Acutodesmus deserticola (isolate BCP-SNI-2), Flechtneria rotunda (isolate BCP-SEV3-VF49), and Enallax costatus (isolate CCAP276-31) are all in the green algal family Scenedesmaceae (Chlorophyta) and diverge from one another diverge less than 2% in 18S rRNA gene sequence (SI Appendix, Fig. S1A). A. deserticola and F. rotunda are independently evolved, desert-dwelling, unicellular microalgae (19), extremely tolerant to multiple cycles of desiccation and rehydration (6). E. costatus is coenobial, aquatic, and desiccation-intolerant (SI Appendix, Fig. S1 B and C). A full description of each alga can be found in SI Appendix, Material and Methods.
Culturing Conditions and Slow Desiccation.

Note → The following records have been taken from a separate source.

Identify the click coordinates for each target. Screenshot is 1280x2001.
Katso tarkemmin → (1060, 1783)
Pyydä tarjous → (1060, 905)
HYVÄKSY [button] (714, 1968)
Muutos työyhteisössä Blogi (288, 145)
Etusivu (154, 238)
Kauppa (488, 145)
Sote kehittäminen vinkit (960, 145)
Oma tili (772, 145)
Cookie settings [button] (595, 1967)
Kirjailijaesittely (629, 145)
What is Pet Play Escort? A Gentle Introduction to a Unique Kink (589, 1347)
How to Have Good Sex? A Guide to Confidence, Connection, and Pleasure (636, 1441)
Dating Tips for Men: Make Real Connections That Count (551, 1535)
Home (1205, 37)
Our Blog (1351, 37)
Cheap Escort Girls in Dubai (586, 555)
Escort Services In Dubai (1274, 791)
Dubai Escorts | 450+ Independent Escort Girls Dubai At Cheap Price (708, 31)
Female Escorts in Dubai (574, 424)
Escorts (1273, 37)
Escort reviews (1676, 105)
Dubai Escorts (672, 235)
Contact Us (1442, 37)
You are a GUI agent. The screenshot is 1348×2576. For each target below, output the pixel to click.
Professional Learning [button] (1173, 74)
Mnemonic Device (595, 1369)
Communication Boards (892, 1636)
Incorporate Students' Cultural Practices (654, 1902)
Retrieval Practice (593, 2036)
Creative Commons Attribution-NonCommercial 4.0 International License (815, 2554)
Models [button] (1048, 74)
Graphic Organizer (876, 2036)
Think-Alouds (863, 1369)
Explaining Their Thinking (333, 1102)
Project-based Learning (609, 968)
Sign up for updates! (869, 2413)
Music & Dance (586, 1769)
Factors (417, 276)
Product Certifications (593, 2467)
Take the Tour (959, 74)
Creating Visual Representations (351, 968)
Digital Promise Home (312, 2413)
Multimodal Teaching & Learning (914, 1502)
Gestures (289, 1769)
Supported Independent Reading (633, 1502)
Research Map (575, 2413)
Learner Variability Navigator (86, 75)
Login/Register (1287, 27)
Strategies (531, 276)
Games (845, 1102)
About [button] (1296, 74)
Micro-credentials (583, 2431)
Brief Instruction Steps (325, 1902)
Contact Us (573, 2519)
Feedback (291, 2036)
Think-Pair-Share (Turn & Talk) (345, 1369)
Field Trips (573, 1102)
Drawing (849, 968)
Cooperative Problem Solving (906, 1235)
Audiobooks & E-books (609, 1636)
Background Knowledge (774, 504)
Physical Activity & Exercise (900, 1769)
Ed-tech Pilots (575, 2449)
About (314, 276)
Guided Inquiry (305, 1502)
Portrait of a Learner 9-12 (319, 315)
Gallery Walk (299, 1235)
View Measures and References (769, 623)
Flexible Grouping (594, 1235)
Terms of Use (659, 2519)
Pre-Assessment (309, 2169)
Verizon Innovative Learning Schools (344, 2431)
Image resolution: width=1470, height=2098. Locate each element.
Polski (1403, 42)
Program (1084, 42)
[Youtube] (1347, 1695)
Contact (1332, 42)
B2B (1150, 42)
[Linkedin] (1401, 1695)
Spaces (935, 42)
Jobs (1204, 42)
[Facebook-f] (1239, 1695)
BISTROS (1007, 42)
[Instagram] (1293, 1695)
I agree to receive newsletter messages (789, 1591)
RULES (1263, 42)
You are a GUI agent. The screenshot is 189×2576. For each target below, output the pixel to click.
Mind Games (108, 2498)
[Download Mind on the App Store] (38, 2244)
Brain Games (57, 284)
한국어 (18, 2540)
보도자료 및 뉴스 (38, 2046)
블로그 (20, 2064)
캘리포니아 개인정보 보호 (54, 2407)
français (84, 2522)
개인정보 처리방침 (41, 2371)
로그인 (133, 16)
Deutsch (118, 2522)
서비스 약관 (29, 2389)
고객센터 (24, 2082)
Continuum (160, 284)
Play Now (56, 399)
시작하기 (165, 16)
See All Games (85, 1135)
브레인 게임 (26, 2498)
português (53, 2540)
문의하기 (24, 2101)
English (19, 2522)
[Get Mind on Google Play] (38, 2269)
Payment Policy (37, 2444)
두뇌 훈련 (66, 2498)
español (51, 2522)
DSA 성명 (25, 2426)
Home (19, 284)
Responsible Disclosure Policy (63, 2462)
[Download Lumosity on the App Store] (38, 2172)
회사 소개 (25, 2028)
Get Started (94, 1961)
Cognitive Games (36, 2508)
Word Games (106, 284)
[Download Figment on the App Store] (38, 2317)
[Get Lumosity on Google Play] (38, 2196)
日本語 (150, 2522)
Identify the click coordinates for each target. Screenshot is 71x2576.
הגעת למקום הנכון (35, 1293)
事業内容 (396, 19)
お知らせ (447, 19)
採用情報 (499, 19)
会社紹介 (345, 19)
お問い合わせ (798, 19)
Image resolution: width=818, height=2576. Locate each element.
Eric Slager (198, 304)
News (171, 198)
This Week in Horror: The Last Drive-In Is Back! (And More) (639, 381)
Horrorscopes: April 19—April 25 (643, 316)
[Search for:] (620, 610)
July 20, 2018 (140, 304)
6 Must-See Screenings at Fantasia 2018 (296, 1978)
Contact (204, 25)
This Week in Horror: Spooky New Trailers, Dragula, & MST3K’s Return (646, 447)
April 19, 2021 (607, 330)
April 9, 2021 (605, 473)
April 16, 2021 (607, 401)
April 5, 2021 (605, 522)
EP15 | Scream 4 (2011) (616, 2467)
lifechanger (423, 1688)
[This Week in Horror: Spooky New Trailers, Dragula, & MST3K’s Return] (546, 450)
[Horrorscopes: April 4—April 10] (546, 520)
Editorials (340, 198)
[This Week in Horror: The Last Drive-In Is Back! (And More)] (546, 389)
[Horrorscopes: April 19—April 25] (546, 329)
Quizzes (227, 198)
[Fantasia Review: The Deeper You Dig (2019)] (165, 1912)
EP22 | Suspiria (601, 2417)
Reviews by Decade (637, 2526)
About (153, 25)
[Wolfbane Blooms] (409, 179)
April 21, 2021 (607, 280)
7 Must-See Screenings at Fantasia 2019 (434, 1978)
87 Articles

For each species, two independent algal cultures were grown for 6 wk in 250-mL Erlenmeyer flasks containing 150 mL of autoclaved 1:1 mix of Bold’s Basal medium and Woods Hole medium (SI Appendix, Fig. S2A). Each flask was inoculated with algal cells from stocks on slants and bubbled with room air. Cultures were unialgal but not axenic. All cultures were grown at 25 °C in a Conviron PGW36DE growth chamber (Conviron, Winnipeg, Canada) with a 12:12 h Light/Dark cycle and 40 µE from mixed metal halide and sodium lamps.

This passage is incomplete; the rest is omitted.